Three Palestinians injured in West Bank settler attack
Three Palestinians have been injured in a settler attack near the village of Beit Imrin, northwest of Nablus in the occupied West Bank, Wafa news agency reported. The settlers assaulted them, damaged the vehicles and detained them before releasing them later, the report added.
A wave of assaults and arrests
Despite the settler attacks, it is Palestinians who have largely found themselves arrested by Israeli forces.
On Saturday night, settlers raided al-Fandaqumiya, south of Jenin, setting fire to homes and vehicles before moving to the neighbouring village of Silat al-Dhaher, where at least two more homes were torched and six residents injured. According to local Palestinian networks, Israeli forces did not intervene to stop the attackers or prevent them from moving between villages.

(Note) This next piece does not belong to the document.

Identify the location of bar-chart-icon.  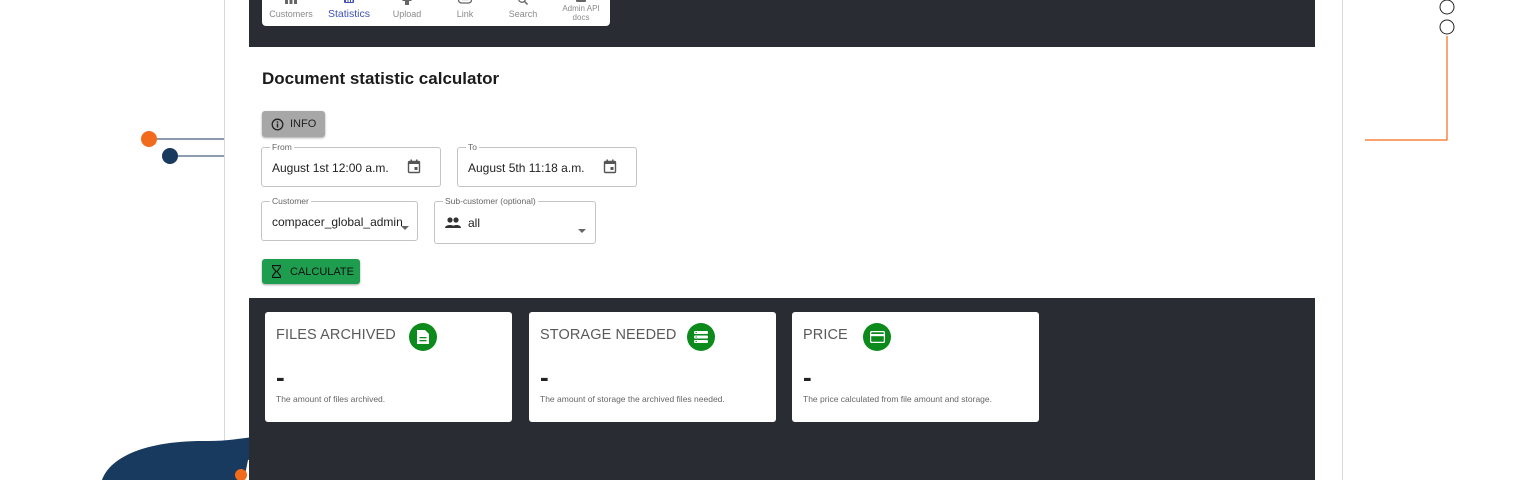
(291, 3).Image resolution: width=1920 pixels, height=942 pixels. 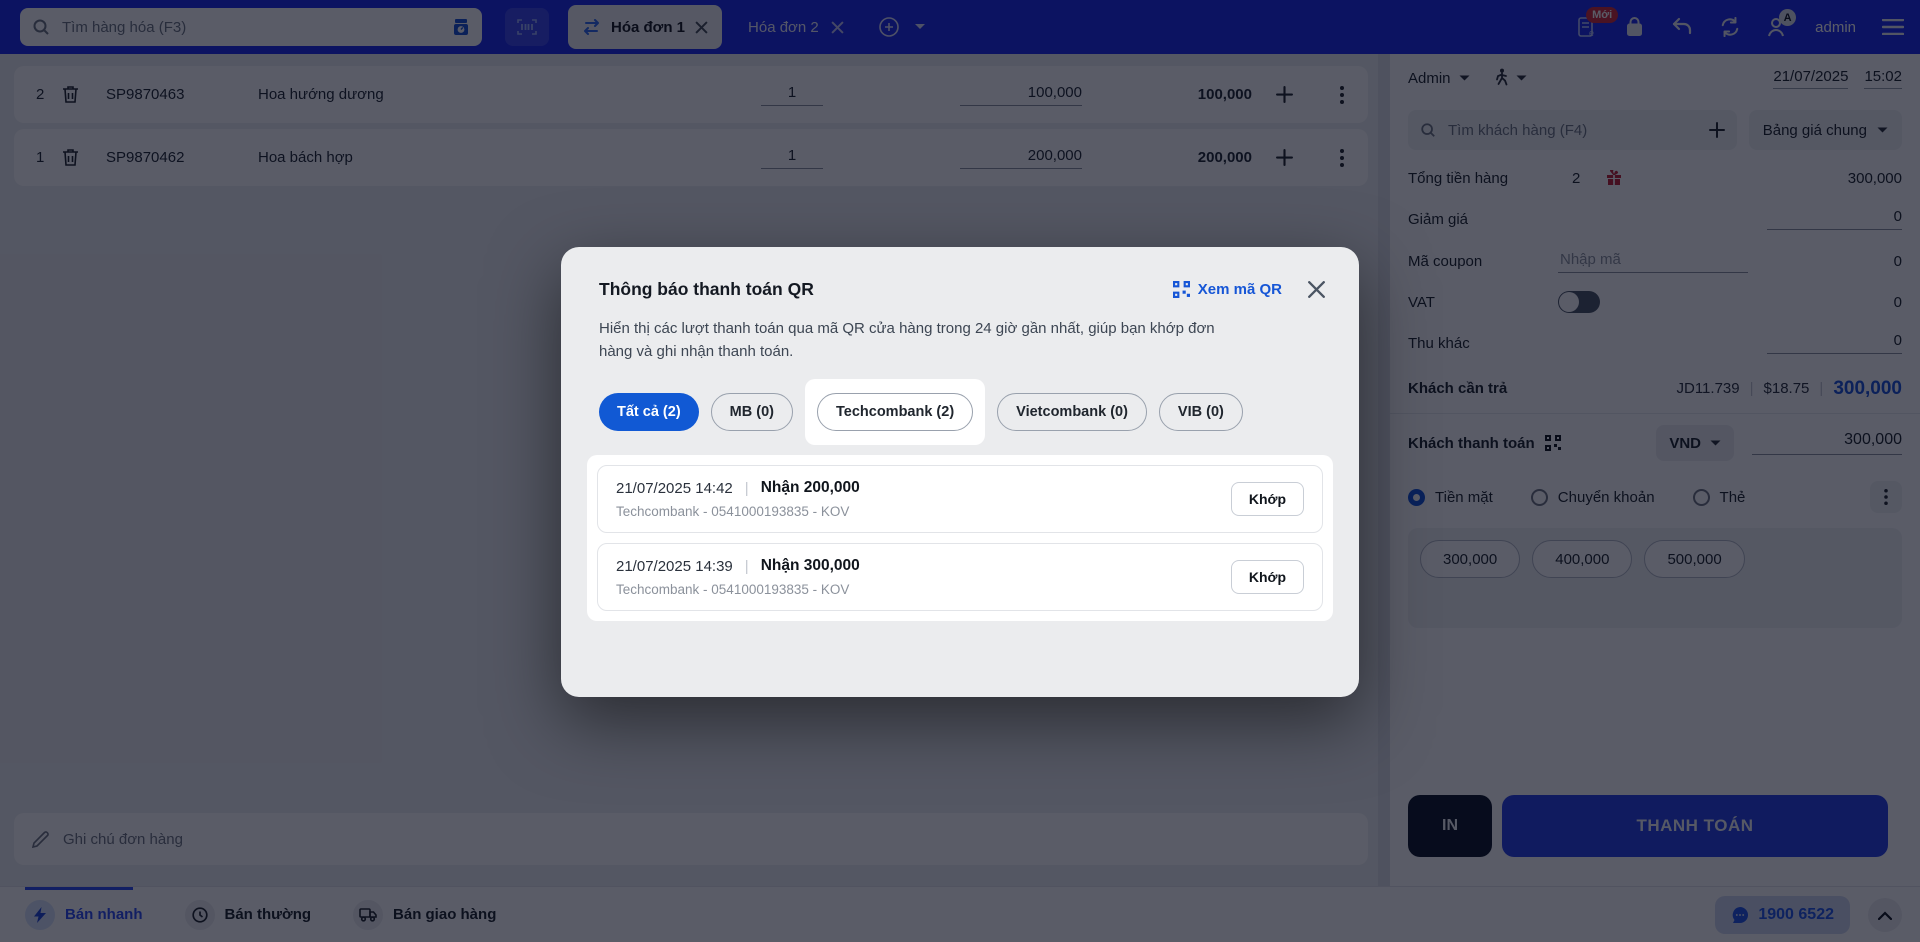 I want to click on filter-techcombank: Techcombank (2), so click(x=895, y=412).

Palestinian activists also reported that, in Jiljiliya, northeast of Ramallah, on March 17, settlers raided the home of Yousef Muzahim, and then called the Israeli army to arrest him and his two sons, aged 12 and 14.
Similar incidents were reported in Salfit governorate and the South Hebron Hills.
Land seizures and demolitions
Amid a longstanding campaign to seize Palestinian land throughout the occupied West Bank, the past week has seen a continuation of Israeli land seizure and agricultural destruction in the territory.
Israeli bulldozers were filmed uprooting olive trees across multiple days in Nilin along the separation wall, while in Nablus governorate’s Huwara, more than 100 dunams (0.1 square kilometres) containing more than 1,500 olive trees were bulldozed. In the southern West Bank’s Masafer Yatta, settlers destroyed more than 130 olive trees in Khirbet Mughayir al-Abeed by reportedly releasing livestock into cultivated land for them to feed on.
And on March 16, Israeli authorities issued military orders to seize 268 dunams (0.268 square kilometres) “for military purposes” belonging to families in Tubas and Tammun, in the northeast West Bank, followed two days later by soldiers arriving at Tammun with an excavator to begin preparation work for a new road. The orders came days after the March 15 killing of four members of a Palestinian family, including two children, travelling by car in Tammun, by Israeli forces.
In the Jordan Valley’s Fasayel al-Wusta, Israeli forces demolished the last remaining home in the community, after other families had been forcibly displaced months earlier by settler violence – despite the Israeli High Court reportedly having approved an agreement permitting the family to stay. Another demolition by the Israeli Civil Administration was photographed taking place on Monday in Khirbet al-Marajim, southwest of Duma, in the Nablus governorate.
Roads blocked, communities isolated
Since March 17, settlers have been massing nightly at more than 10 road junctions – from Zaatara and Yitzhar to Homesh and as-Sawiya – attacking Palestinian vehicles. On Sunday, Route 60 from Sinjil to Homesh was closed entirely for the Beit Imrin settler’s funeral procession, with all Palestinian entrances shut and movement restricted to ambulances with prior coordination.
Intensifying movement restrictions put in place by authorities since the start of the Iran war, settlers additionally closed the entrances of many other Palestinian communities, according to reports from local Palestinians.
The settler road blockades had begun after settlers declared that “a red line has been crossed in the persecution of the pioneer settlement”, in response to Israeli military actions dismantling a small number of illegal outposts – grievances that spilled into stone-throwing attacks on Palestinian vehicles at nightly junction gatherings.
According to Israeli human rights organisation B’Tselem, since the war on Iran began on February 28, at least 14 Palestinians have been killed in the West Bank, including two minors – eight by the military, six by armed settlers – a rate with little recent precedent.